A weaker Australian dollar and New Zealand dollar against the US dollar are supporting higher commodity prices in both markets.
NZ pundits have pushed up their forecast NZ farmgate price on the back of the improving prices and strengthening demand from Asia, particularly China.
Westpac NZ senior agri economist Nathan Penny said the bank had lifted its forecast price to $NZ7 a kilogram milk solids from $NZ6.50/kg.
"The forecast change is due to better than expected global dairy demand," he said.
"In particular, the Chinese economy has rebounded strongly post COVID.
"The Chinese economy is on track to post modest growth over 2020, the only major global economy likely to do so.
"In addition, economies in other key dairy markets in Asia are also faring better than expected."
ASB economist Nathaniel Keall was also optimistic but the bank has not moved on its forecast $NZ6.75/kg MS.
"We now believe the downside risks to this forecast have receded, and the risks are, if anything, moving ever so slightly towards the upside after three decent auctions," he said.
"Since the last auction, Fonterra has also revised its forecast range, lifting the mid-point to $NZ6.80, but keeping a wide forecast range of $NZ6.30-$NZ7.30."
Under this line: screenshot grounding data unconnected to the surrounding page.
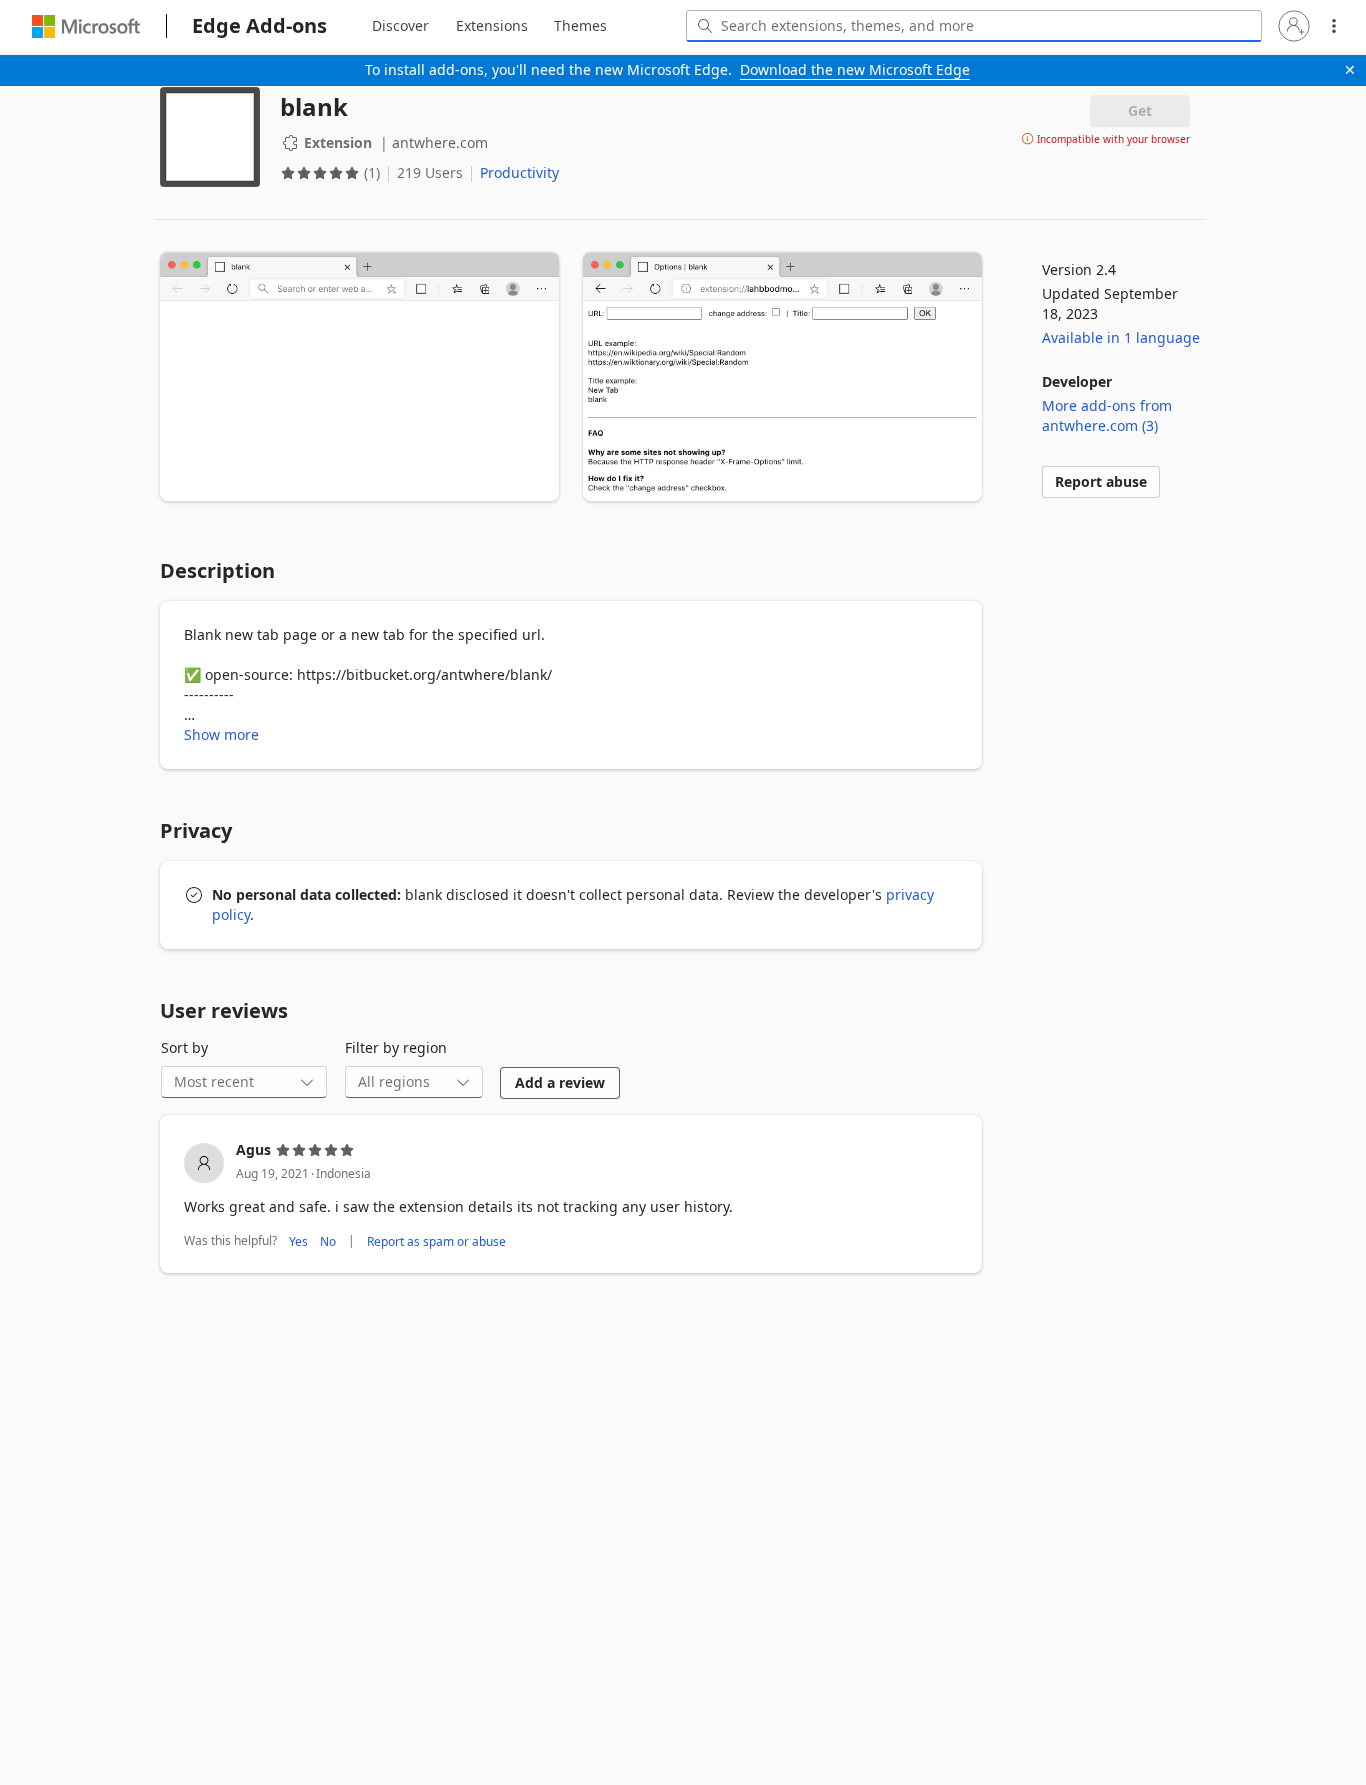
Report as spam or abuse (436, 1241)
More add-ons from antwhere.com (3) (1107, 415)
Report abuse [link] (1101, 481)
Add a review (560, 1082)
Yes (298, 1241)
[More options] (1334, 26)
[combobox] (974, 26)
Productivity (519, 172)
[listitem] (571, 1196)
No (328, 1241)
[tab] (400, 26)
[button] (1294, 26)
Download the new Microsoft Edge (855, 69)
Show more (221, 734)
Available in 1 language (1121, 337)
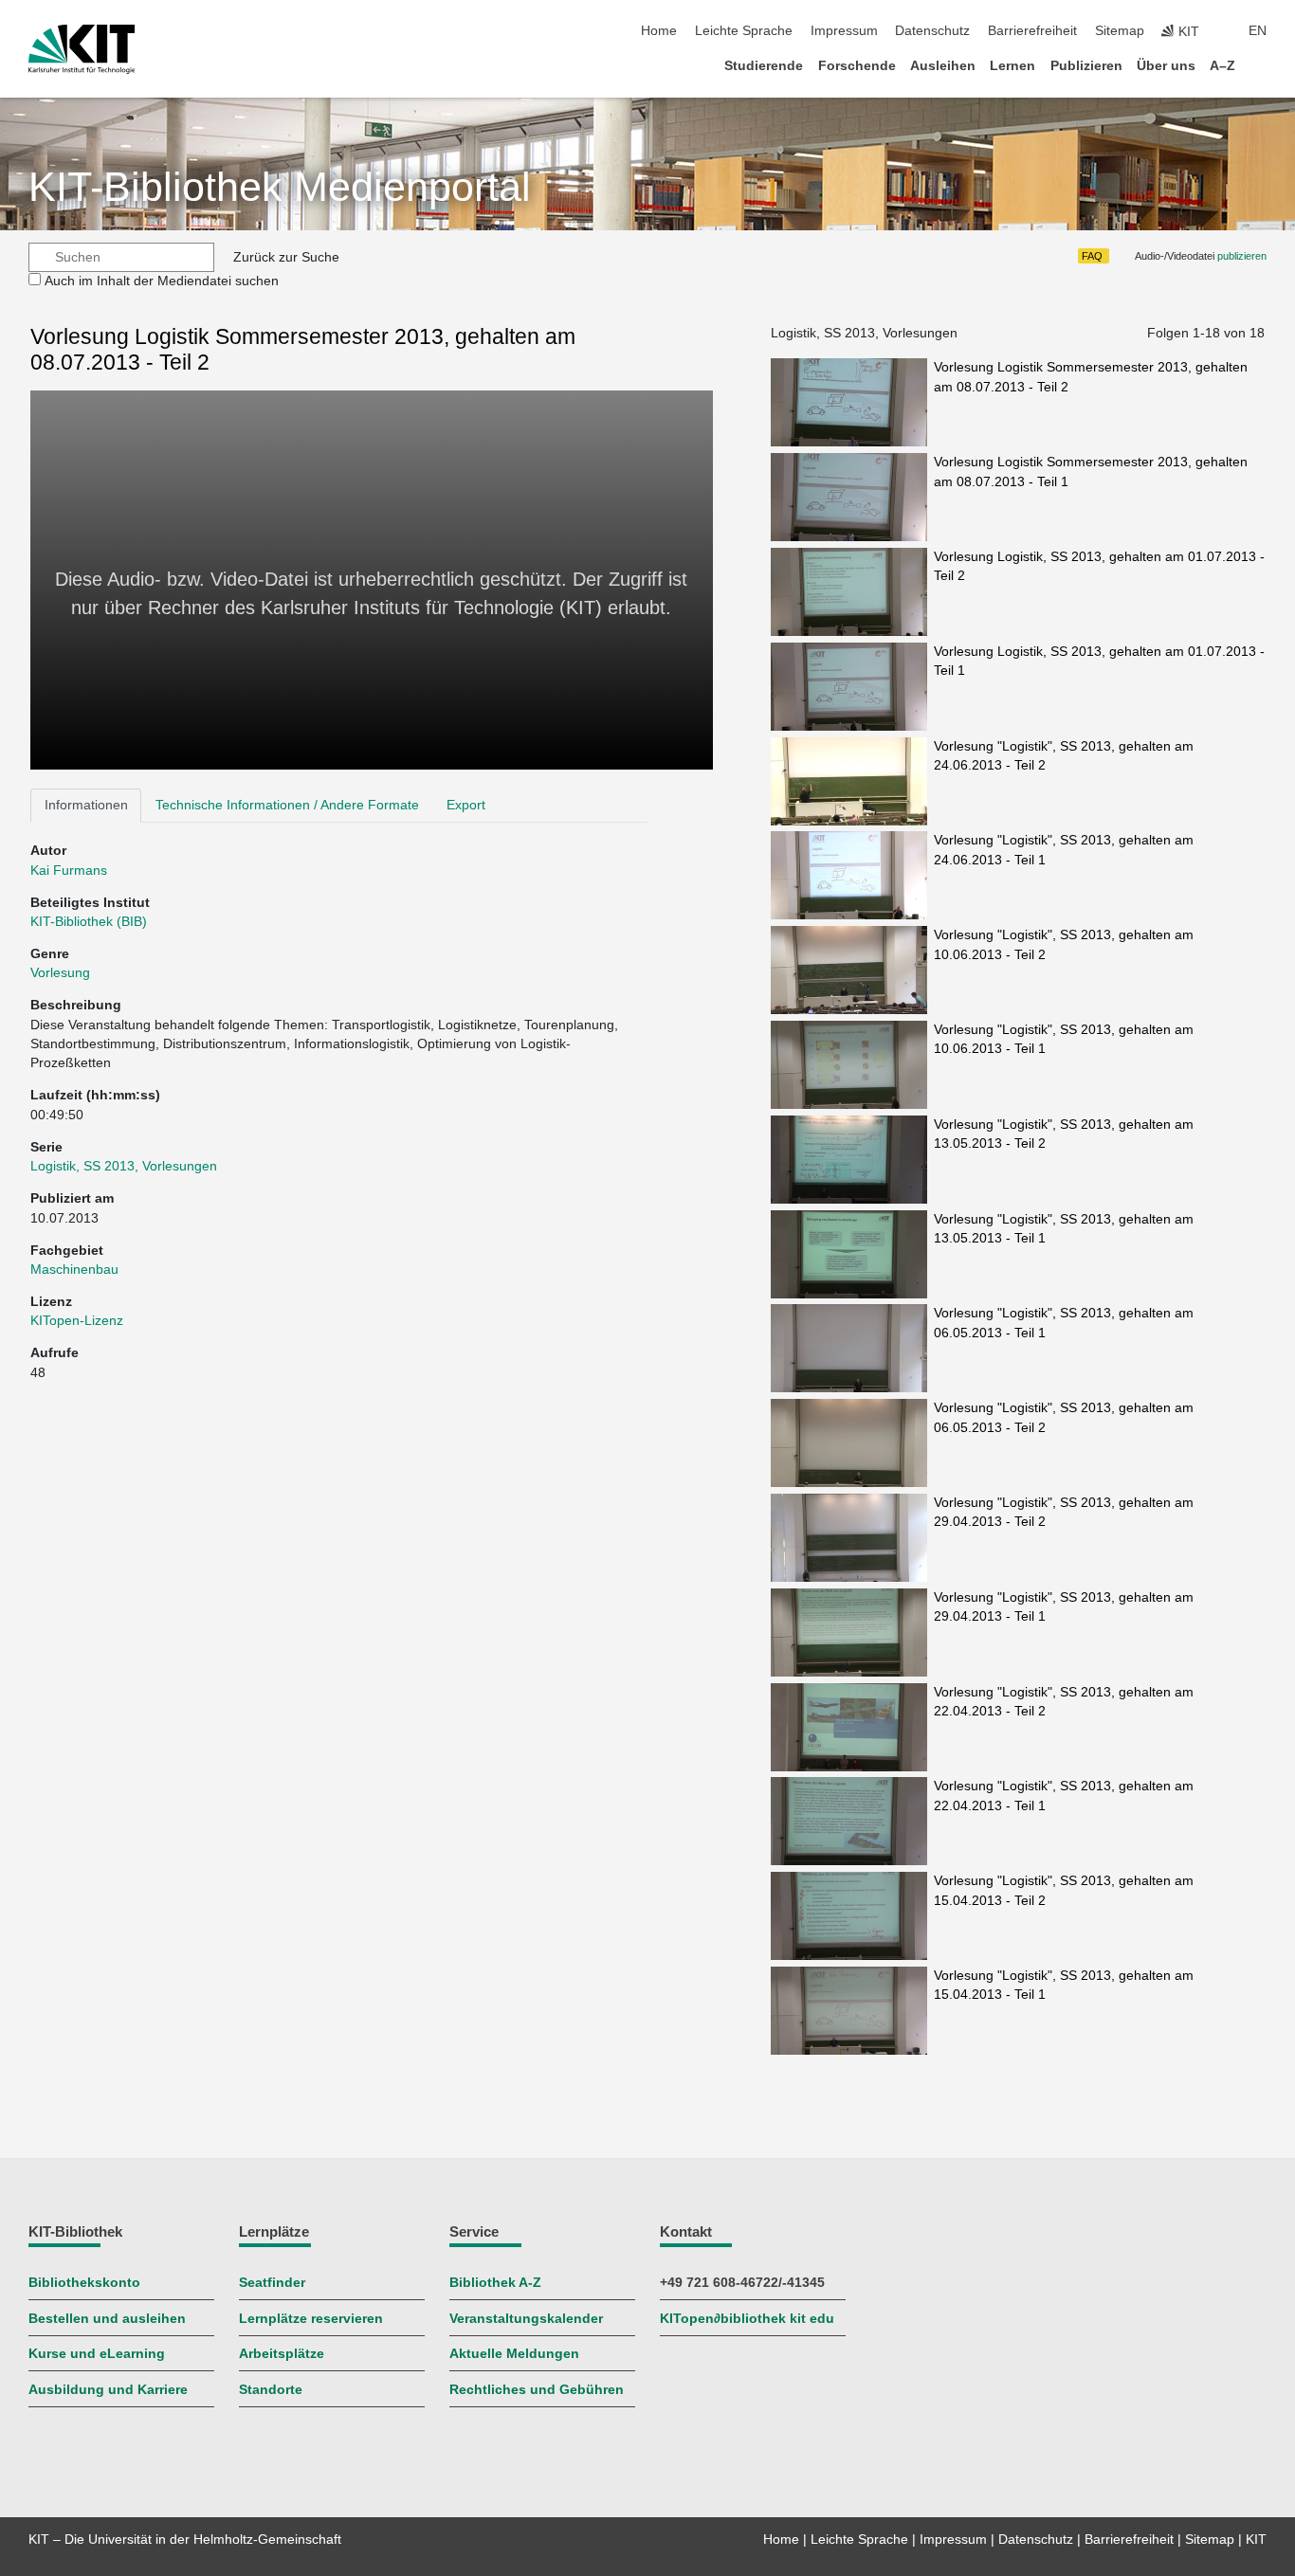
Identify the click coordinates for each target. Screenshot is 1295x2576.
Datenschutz (932, 31)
But Mr Keall was sounded a note of caution about China - saying it was already building a WMP stockpile, which would keep a lid on prices.
Mr Penny said high stocks in some markets, from buyers reportedly building buffer to guard against potential supply chain disruptions, could temper dairy demand.
"Meanwhile, COVID uncertainties are ongoing and developments on this front still have the ability to surprise," he said.
Australian market analyst FreshAgenda's spot commodity milk value rose this week, as a result of higher WMP prices and a weaker Australian dollar.
It reported spot quotes from Australasian exporters showing a lift of $US50 a tonne in WMP prices.
Combined with the weakening dollar, this lifted the commodity milk value for southern Australian dairy manufacturers by 21 cents at $5.49/kg MS.